Monday 1 September 2014

Just out: Cox / Nilsen, "We Make Our Own History"

#wmooh: We Make Our Own History

Laurence Cox and Alf Gunvald Nilsen,
We Make Our Own History: Marxism and Social Movements in the Twilight of Neoliberalism.
London: Pluto Press, 20 August 2014
ISBN 9780745334813 (paperback); e-book and hardback editions also available
272pp; £17 from Pluto

We live in the twilight of neoliberalism: the ruling classes can no longer rule as before, and ordinary people are no longer willing to be ruled in the old way. Pursued by global elites since the 1970s, neoliberalism is defined by dispossession and ever-increasing inequality. The refusal to continue to be ruled like this - "ya basta!" - appears in an arc of resistance stretching from rural India to the cities of the global North.
From this network of movements, new visions are emerging of a future beyond neoliberalism. We Make Our Own History responds to these visions by reclaiming Marxism as a theory born from activist experience and practice.
This book marks a break both with established social movement theory, and with those forms of Marxism which treat the practice of social movement organising as an unproblematic process.
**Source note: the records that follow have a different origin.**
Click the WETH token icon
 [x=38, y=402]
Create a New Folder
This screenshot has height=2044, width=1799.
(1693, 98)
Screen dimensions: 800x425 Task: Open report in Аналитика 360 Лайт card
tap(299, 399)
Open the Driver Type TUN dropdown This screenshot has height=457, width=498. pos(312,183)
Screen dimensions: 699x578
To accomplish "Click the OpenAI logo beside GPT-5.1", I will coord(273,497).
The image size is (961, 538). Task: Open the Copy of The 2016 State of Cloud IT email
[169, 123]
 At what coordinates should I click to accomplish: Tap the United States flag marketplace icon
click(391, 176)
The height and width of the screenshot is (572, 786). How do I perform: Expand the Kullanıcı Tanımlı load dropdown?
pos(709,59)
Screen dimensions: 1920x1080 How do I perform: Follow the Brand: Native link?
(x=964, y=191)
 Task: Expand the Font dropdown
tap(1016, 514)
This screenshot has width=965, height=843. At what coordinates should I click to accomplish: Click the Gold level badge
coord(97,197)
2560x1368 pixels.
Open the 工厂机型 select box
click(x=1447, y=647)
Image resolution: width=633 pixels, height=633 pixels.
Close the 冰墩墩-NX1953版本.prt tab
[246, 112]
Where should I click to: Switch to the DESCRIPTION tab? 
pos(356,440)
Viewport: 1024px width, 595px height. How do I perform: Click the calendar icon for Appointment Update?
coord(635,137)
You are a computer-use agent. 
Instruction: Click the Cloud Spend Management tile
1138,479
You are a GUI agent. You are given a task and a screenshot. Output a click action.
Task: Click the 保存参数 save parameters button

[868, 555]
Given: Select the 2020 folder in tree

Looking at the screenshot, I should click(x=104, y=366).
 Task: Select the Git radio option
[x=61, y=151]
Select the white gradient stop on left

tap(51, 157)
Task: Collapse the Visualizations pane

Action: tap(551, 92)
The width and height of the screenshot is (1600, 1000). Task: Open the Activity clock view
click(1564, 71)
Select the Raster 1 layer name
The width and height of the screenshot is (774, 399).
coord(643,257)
It shows how movements can develop from local conflicts to global struggles; how neoliberalism operates as a social movement from above, and how popular struggles can create new worlds from below.
Short pieces related to some of the book’s arguments can be found at Discover Society, E-International Relations and the Pluto Press newsletter.

Endorsements:
Alf Gunvald Nilsen and Laurence Cox refresh historical materialism and social movement theory in this imaginative, lucid book. Their patient explanations, motivated by striking examples from actually existing collective struggle, both clarify and inspire. At once handbook and provocation, We Make Our Own History will reach a broad spectrum of readers in many parts of the world, benefiting analysis, strategy, and action.
(Ruth Wilson Gilmore, author of Golden Gulag: Labor, Land, State, and Opposition in Globalizing California)
 
Like most books, Laurence Cox and Alf Nilsen’s We Make Our Own History has its pluses and minuses, but overall it is a stunning read, one that every activist – and anyone concerned with the world around us – should read. Beautifully written in many places – with elegant, lucid argument, and with some great turns of phrase that open whole new windows of understanding -, it puts forward two seminal propositions about social movement that help us understand not only ‘movement’ but society itself, and through this ourselves as individuals and our relations to the world around us. An astonishing achievement, and a great contribution to social and political thinking that among many other things, revisits Marx and reveals the relevance of his thoughts to contemporary activism.
(Jai Sen, director of Critical Action: Centre in Movement and author / editor of several books on the World Social Forum and social movements)
 
Armed with a vocabulary able to grasp the structured agency of social movements and militant particularisms in constructing collective identities, readers will be vastly rewarded by this outstanding book and its understanding of the class struggles of social movements and their campaigns and projects across the past, present, and future transformations of capitalism.
(Adam David Morton, author of Unravelling Gramsci and Revolution and State in Modern Mexico)

Chapters
1: ‘The This-Worldliness of their Thought’: Social Movements and Theory
2: ‘History Does Nothing’: The Primacy of Praxis in Movement Theorising
3: ‘The Authors and the Actors of their Own Drama’: A Marxist Theory of Social Movements
4: ‘The Bourgeoisie, Historically, Has Played a Most Revolutionary Part’: Social Movements from Above and Below in Historical Capitalism
5. ‘The point is to change it’: movements from below against neoliberalism

About the authors:
Laurence Cox directs the MA in Community Education, Equality and Social Activism at the National University of Ireland Maynooth and co-edits the social movements journal Interface. He is active in a wide range of movements and has co-edited Marxism and Social Movements (2013) and Understanding European Movements (2013).
Alf Gunvald Nilsen is Associate Professor at the Department of Sociology, University of Bergen. His research focuses on social movements in the global South. He is the author of Dispossession and Resistance in India (2012) and co-editor of Social Movements in the Global South (2011) and Marxism and Social Movements (2013).